Task goal | Look below for the line with "Image resolution: width=756", then repeat it and all lines after it, exactly, minus any pictures.

Information |

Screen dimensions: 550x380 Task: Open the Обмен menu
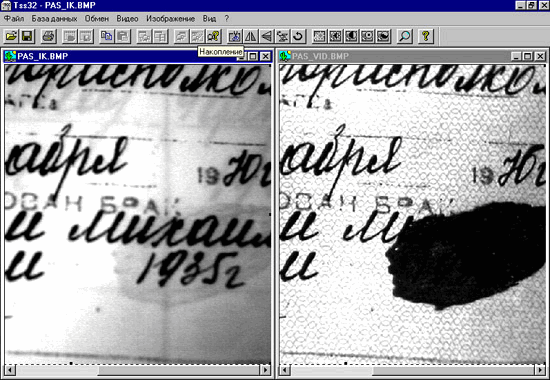point(97,19)
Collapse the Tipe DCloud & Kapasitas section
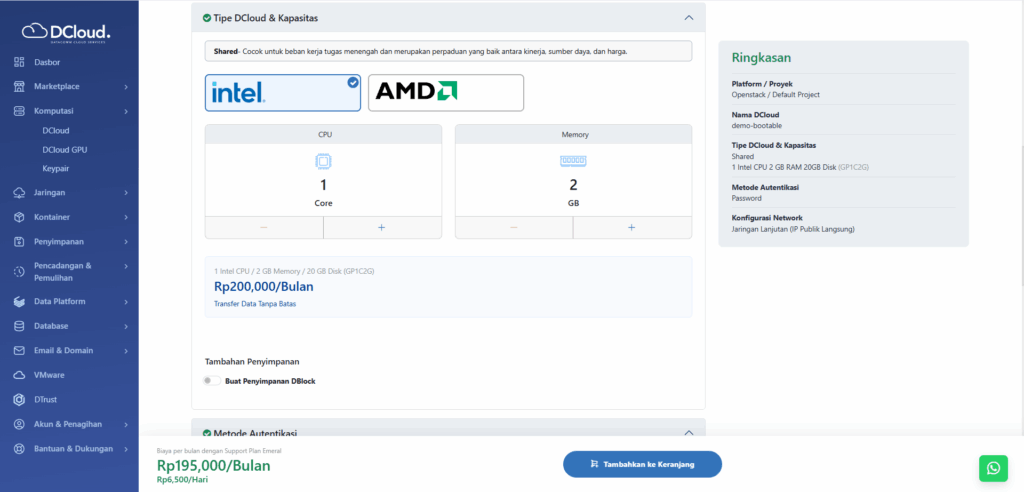 pyautogui.click(x=688, y=18)
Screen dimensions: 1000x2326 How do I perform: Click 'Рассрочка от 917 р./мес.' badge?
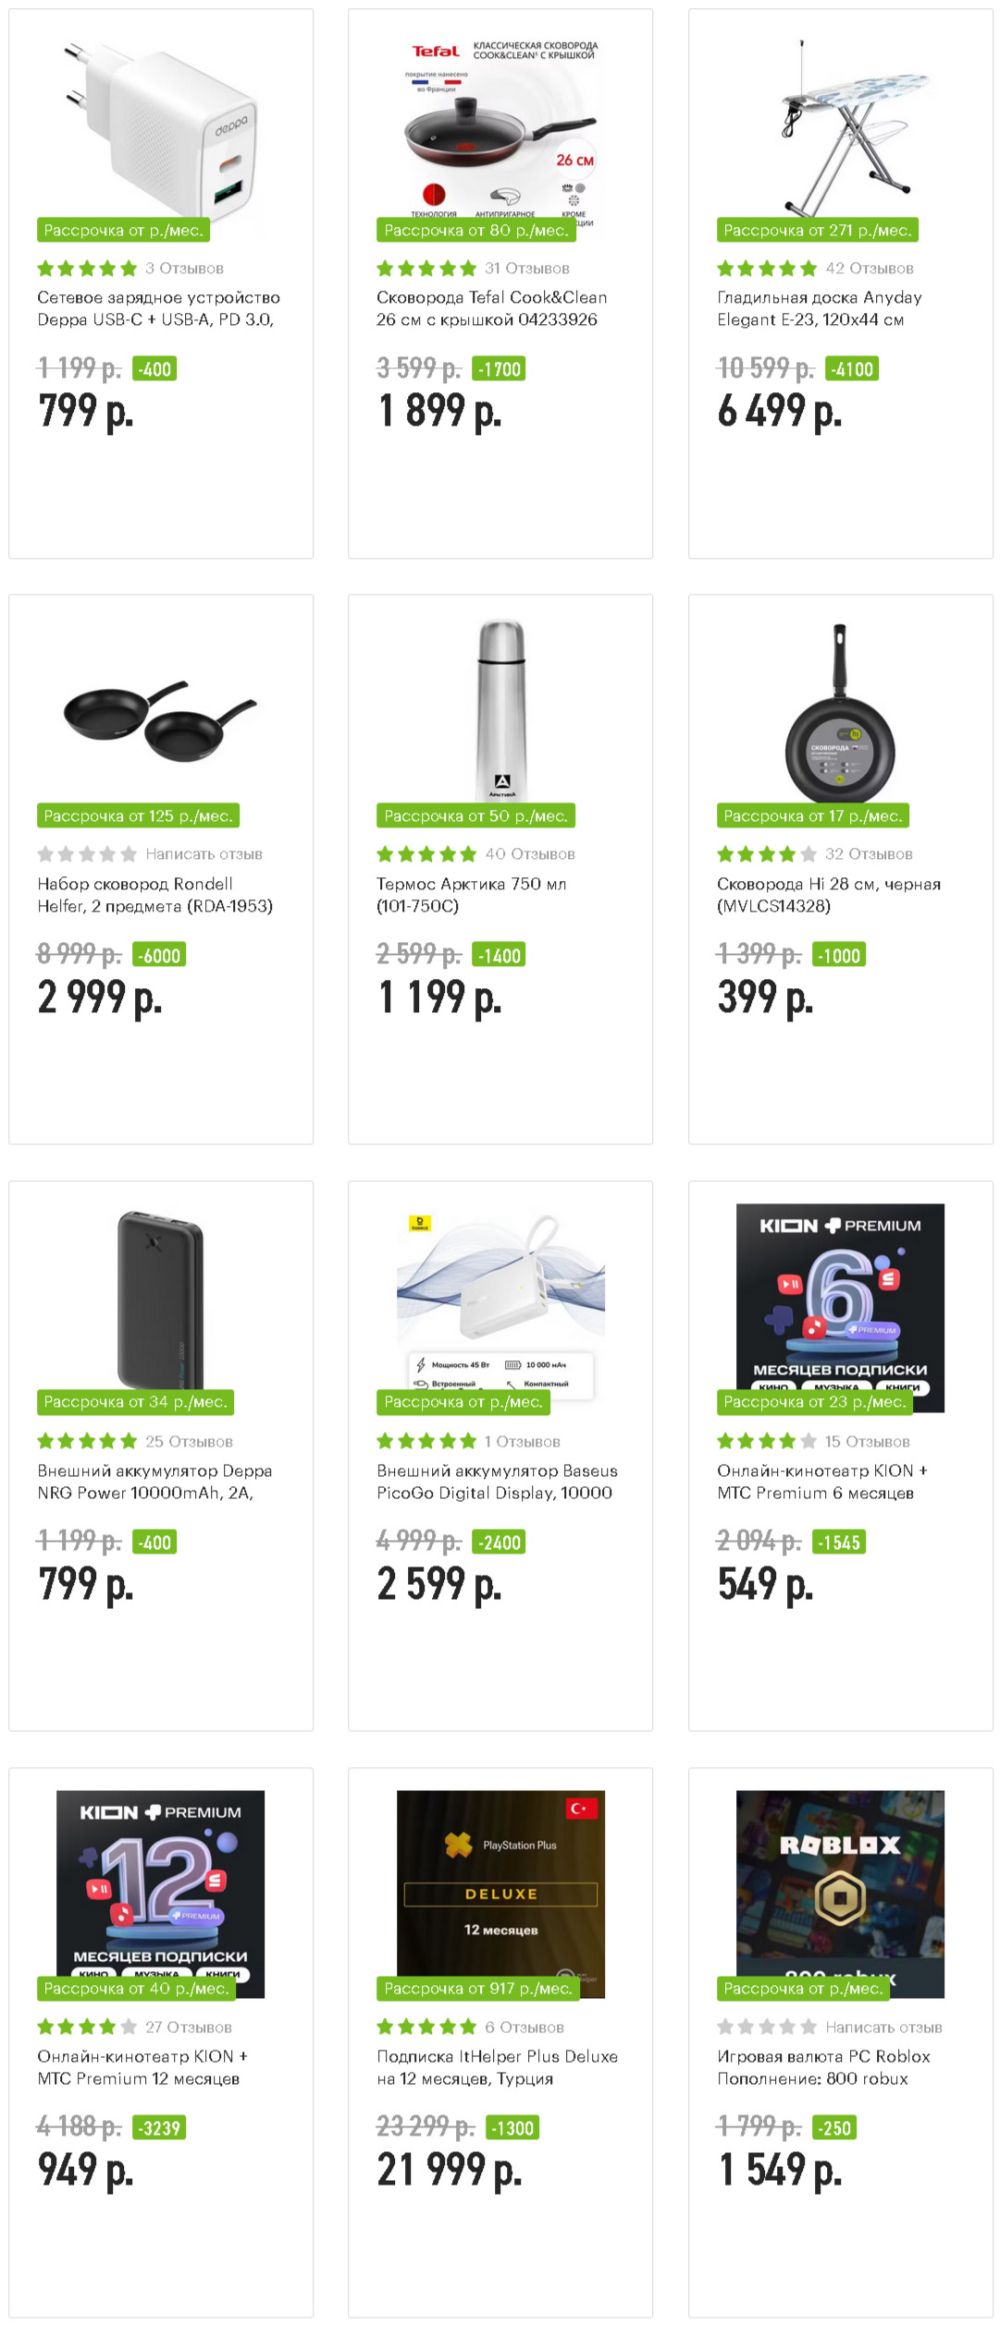(x=478, y=1988)
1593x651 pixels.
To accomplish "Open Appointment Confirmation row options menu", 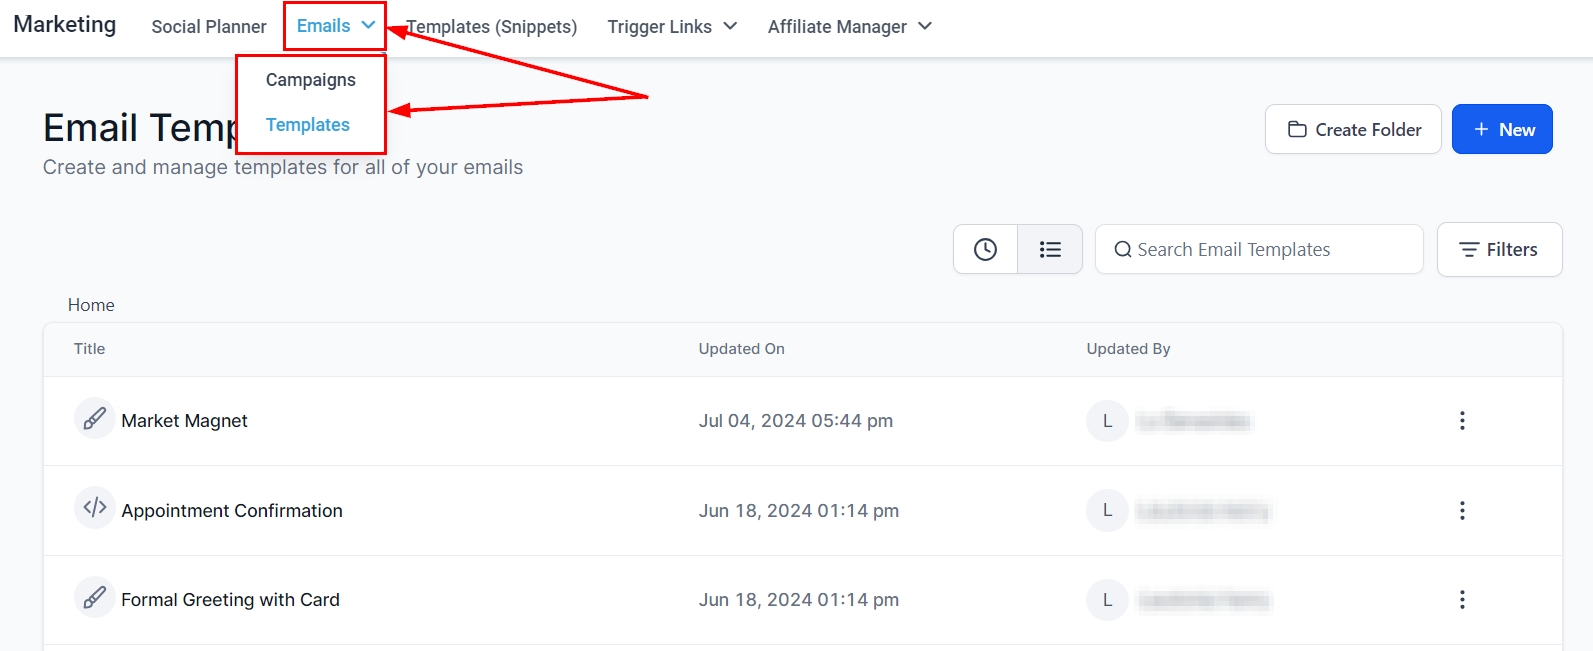I will point(1462,511).
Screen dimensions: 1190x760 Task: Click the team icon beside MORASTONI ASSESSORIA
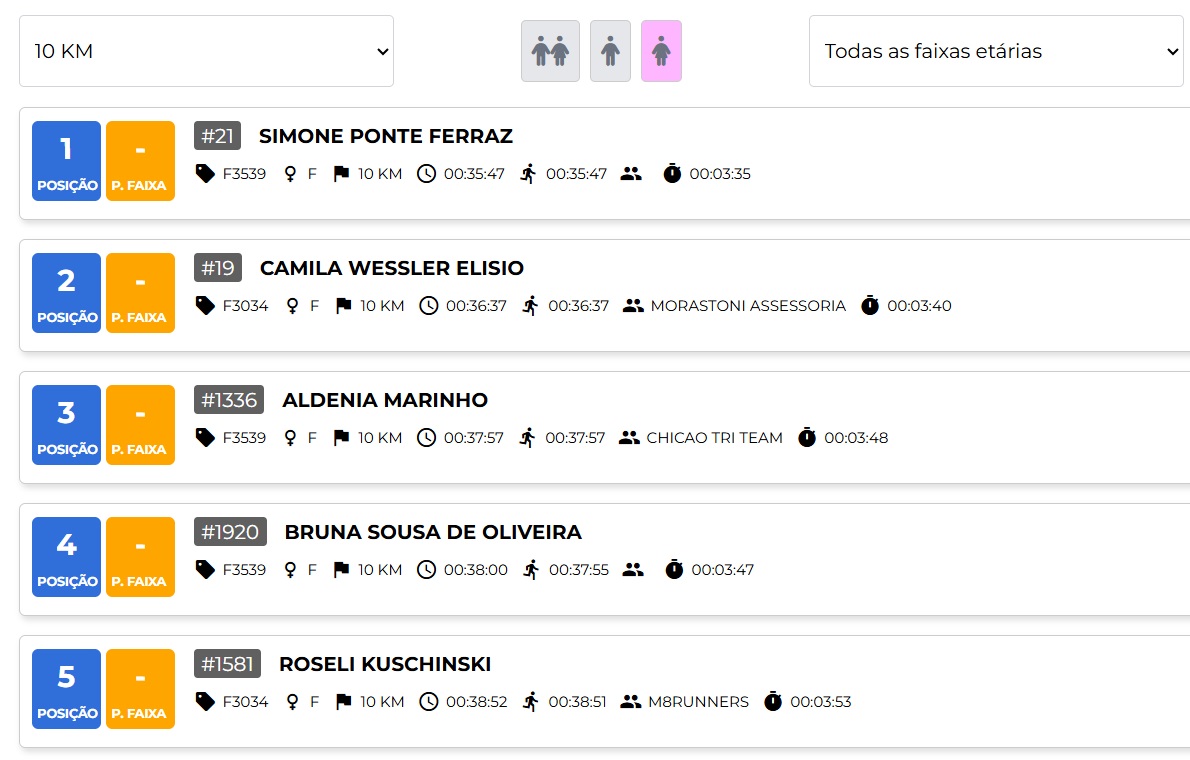633,306
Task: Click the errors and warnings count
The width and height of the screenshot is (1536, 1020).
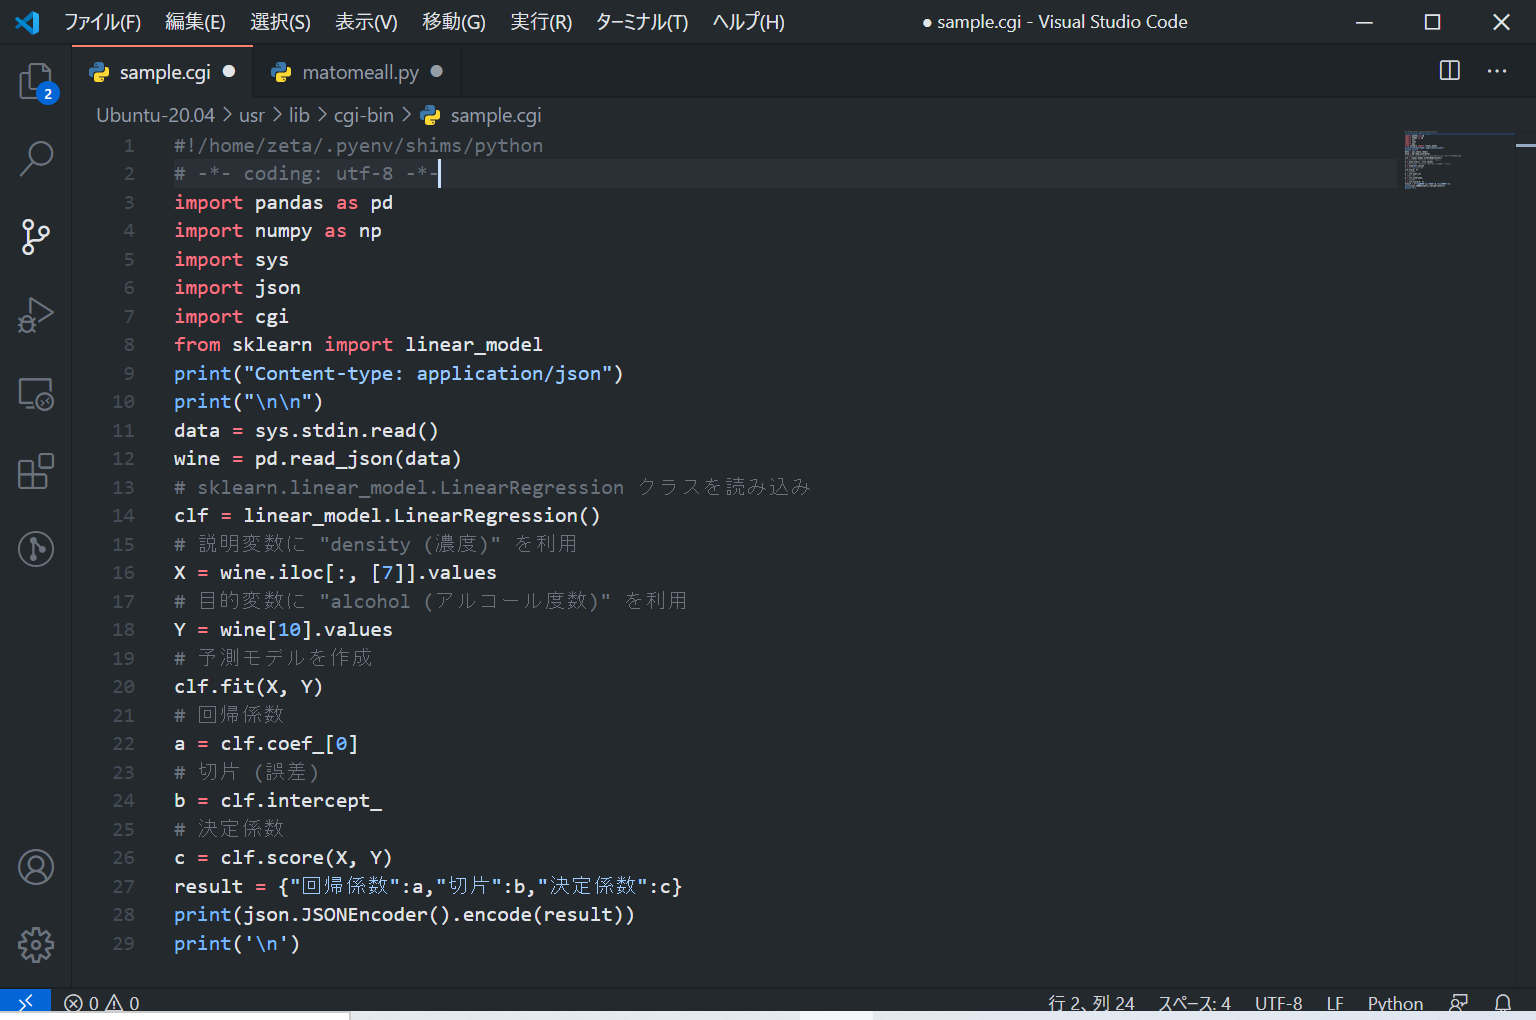Action: (102, 1003)
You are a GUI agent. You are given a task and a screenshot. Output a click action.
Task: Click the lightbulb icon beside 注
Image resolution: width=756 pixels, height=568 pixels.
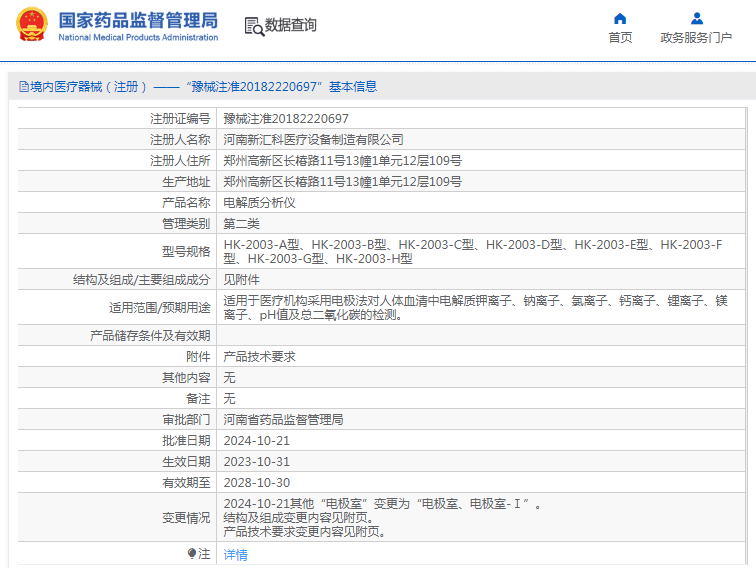[x=192, y=553]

Your response |
Image resolution: width=756 pixels, height=568 pixels.
[x=192, y=553]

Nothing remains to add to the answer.